(Pixel coordinate grounding data)
[Start of section]

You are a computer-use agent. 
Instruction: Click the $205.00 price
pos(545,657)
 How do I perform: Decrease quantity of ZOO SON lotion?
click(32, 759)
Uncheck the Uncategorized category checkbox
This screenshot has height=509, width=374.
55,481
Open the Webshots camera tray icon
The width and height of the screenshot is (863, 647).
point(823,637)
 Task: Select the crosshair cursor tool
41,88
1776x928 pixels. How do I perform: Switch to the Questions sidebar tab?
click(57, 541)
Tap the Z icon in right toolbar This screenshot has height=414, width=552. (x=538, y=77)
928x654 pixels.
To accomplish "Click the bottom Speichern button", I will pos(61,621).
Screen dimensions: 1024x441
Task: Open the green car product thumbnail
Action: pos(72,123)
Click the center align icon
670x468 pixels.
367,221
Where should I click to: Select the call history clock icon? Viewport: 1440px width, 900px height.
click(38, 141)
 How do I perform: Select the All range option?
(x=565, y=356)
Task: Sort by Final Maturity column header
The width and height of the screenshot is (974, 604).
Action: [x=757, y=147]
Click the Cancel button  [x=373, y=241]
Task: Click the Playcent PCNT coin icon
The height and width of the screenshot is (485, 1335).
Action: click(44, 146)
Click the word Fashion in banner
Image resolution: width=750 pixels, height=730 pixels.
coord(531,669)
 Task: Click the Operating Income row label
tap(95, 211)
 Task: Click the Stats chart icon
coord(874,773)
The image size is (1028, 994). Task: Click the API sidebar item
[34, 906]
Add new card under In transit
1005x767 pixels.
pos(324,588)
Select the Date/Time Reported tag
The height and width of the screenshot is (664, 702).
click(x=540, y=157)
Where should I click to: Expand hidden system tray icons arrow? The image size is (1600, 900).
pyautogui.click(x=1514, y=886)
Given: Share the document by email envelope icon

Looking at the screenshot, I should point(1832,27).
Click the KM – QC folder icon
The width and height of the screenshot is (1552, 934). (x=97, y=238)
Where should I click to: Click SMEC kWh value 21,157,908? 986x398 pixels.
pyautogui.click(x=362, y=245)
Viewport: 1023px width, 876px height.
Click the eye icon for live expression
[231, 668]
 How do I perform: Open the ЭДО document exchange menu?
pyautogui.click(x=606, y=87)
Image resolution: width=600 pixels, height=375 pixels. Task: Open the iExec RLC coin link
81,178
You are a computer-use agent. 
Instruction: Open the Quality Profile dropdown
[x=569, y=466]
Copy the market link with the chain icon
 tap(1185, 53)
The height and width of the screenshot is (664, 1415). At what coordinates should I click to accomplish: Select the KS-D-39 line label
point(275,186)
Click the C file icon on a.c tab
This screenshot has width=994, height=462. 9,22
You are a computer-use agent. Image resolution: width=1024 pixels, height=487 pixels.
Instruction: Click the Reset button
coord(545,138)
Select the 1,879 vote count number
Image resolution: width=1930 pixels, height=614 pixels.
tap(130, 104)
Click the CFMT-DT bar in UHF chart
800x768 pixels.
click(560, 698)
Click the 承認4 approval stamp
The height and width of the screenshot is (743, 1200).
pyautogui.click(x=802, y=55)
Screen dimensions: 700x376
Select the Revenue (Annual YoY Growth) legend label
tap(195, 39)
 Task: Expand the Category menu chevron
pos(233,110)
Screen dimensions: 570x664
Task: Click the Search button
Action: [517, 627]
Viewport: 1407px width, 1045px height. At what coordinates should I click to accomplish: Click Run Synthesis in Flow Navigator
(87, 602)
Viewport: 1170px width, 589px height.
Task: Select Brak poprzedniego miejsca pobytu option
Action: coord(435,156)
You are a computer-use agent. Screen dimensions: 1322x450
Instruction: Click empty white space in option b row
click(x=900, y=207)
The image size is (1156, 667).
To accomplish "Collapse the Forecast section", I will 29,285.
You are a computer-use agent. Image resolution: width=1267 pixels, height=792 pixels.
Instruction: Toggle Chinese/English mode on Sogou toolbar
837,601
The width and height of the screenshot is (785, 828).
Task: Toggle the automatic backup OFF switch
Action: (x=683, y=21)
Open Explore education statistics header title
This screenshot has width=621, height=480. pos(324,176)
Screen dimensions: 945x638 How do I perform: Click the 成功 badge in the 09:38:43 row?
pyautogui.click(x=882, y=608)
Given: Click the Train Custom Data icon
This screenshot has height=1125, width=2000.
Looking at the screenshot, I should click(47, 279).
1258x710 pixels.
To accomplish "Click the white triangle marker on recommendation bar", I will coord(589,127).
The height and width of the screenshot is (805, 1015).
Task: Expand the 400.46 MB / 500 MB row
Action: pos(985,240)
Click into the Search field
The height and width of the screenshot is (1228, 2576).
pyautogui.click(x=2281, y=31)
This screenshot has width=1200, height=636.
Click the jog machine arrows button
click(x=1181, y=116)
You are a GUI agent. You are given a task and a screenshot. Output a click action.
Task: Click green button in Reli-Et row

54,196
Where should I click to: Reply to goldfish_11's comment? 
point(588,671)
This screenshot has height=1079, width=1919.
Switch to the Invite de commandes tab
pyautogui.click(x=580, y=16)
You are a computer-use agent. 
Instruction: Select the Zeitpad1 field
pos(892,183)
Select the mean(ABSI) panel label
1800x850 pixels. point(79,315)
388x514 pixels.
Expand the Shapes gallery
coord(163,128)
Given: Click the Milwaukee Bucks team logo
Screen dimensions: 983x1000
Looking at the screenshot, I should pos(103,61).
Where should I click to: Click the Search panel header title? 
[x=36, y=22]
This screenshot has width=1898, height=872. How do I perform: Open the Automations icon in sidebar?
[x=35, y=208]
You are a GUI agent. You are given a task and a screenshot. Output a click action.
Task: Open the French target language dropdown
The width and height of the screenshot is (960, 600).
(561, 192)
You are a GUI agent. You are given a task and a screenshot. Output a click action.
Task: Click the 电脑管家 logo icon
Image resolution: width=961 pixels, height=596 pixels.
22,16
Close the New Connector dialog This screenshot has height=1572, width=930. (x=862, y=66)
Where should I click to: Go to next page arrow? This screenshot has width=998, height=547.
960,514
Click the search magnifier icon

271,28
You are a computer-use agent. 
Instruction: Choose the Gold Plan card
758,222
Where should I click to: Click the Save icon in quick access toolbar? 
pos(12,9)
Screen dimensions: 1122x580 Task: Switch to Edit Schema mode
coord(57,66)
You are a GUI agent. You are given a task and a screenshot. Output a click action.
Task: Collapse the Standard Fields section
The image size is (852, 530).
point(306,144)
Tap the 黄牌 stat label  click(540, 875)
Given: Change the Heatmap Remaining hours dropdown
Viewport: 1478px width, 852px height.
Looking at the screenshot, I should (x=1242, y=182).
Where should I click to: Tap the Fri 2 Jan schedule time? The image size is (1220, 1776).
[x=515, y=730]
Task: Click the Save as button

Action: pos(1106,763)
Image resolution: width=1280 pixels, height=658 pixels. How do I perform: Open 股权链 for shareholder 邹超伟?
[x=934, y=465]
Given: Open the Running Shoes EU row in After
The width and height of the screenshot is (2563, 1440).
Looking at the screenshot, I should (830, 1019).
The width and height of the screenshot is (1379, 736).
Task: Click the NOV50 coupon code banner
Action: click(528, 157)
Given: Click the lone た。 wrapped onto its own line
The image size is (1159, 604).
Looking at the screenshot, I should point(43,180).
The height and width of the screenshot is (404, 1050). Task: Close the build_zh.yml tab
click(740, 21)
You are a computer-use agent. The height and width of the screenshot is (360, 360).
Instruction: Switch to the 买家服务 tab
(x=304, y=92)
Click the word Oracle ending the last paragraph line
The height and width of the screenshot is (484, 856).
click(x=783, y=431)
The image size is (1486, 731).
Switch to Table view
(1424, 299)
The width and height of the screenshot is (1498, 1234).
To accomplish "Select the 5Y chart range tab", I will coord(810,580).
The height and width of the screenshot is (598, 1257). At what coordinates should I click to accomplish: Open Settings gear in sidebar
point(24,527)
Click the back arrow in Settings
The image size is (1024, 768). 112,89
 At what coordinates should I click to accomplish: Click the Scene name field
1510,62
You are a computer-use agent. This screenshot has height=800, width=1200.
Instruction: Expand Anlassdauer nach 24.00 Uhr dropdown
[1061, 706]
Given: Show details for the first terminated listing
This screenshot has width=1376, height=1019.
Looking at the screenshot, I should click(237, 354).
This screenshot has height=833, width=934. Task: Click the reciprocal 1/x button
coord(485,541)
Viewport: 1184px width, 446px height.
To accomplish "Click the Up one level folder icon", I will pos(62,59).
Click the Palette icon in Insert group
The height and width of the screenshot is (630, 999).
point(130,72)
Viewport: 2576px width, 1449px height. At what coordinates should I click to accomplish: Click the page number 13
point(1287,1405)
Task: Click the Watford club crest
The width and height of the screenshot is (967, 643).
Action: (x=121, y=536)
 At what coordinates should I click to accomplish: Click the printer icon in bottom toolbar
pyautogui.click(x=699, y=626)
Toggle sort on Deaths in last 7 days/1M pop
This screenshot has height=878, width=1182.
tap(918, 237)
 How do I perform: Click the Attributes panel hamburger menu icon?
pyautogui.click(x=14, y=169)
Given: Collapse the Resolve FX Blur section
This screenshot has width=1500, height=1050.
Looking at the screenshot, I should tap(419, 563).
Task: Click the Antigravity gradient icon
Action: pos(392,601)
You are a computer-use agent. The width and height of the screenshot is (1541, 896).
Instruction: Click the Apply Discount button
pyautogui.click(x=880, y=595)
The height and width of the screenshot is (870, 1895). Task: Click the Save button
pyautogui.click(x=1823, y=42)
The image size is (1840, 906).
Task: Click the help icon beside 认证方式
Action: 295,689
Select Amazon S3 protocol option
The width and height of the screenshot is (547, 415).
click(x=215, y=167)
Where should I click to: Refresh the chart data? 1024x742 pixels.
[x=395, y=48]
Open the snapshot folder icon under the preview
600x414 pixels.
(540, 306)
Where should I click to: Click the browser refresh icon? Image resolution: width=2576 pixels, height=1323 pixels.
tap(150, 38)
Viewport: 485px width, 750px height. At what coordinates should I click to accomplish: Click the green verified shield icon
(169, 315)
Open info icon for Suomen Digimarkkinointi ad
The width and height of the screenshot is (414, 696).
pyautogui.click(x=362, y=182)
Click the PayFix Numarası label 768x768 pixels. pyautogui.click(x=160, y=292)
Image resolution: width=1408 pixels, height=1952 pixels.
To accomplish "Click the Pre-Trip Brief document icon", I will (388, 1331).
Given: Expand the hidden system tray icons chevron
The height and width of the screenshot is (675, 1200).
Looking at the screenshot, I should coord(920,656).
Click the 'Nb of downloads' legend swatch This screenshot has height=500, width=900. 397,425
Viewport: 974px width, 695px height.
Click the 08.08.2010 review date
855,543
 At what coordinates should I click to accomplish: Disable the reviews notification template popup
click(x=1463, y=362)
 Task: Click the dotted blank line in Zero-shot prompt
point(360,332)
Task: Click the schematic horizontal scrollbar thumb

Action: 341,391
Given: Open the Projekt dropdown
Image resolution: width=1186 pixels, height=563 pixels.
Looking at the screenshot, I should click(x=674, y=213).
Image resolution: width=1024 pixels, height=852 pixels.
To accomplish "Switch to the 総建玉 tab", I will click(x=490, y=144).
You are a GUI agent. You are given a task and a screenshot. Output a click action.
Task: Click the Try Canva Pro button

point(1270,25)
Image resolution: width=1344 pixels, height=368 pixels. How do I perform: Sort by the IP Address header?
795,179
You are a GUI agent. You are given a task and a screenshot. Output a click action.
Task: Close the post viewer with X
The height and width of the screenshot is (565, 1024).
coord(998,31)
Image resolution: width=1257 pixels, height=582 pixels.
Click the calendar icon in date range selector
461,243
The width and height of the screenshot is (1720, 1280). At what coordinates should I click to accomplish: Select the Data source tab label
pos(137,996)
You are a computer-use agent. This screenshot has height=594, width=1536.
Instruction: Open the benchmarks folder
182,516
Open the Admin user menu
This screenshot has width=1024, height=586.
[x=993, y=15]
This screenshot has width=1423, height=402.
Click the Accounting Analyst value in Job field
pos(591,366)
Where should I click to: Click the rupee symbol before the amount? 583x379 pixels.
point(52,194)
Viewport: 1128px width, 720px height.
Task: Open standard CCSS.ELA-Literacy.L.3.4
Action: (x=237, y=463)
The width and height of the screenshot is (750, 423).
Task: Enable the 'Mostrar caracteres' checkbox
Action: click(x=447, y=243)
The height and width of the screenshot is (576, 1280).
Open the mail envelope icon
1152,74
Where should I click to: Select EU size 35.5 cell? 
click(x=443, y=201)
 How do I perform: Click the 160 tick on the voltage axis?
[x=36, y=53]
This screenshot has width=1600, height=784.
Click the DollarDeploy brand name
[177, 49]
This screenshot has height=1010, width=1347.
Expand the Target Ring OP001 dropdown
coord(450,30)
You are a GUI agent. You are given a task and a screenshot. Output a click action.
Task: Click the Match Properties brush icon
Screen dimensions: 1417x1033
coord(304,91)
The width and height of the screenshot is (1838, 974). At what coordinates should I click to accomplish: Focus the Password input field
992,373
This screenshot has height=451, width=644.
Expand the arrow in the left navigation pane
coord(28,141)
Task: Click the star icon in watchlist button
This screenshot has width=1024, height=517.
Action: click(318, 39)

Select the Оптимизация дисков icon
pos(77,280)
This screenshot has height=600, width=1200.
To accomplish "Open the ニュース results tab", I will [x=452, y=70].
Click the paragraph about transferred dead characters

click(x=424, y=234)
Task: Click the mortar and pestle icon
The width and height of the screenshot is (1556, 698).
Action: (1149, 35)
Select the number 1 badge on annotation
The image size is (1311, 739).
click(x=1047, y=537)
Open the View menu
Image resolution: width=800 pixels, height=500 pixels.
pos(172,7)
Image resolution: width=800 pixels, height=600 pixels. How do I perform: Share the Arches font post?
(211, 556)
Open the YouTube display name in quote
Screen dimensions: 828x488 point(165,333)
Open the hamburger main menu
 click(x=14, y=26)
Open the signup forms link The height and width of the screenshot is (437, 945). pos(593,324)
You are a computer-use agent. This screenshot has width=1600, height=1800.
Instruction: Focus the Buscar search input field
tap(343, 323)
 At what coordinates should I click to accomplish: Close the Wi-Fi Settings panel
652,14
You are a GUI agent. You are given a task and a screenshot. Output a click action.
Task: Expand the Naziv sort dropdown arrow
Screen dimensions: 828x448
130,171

[End of section]

▸ TASK DETAILS:
Filter the records for the string "logo" and copy every line that holds it.

▸ REPLY:
Given: Click the Milwaukee Bucks team logo
Task: Click the 电脑管家 logo icon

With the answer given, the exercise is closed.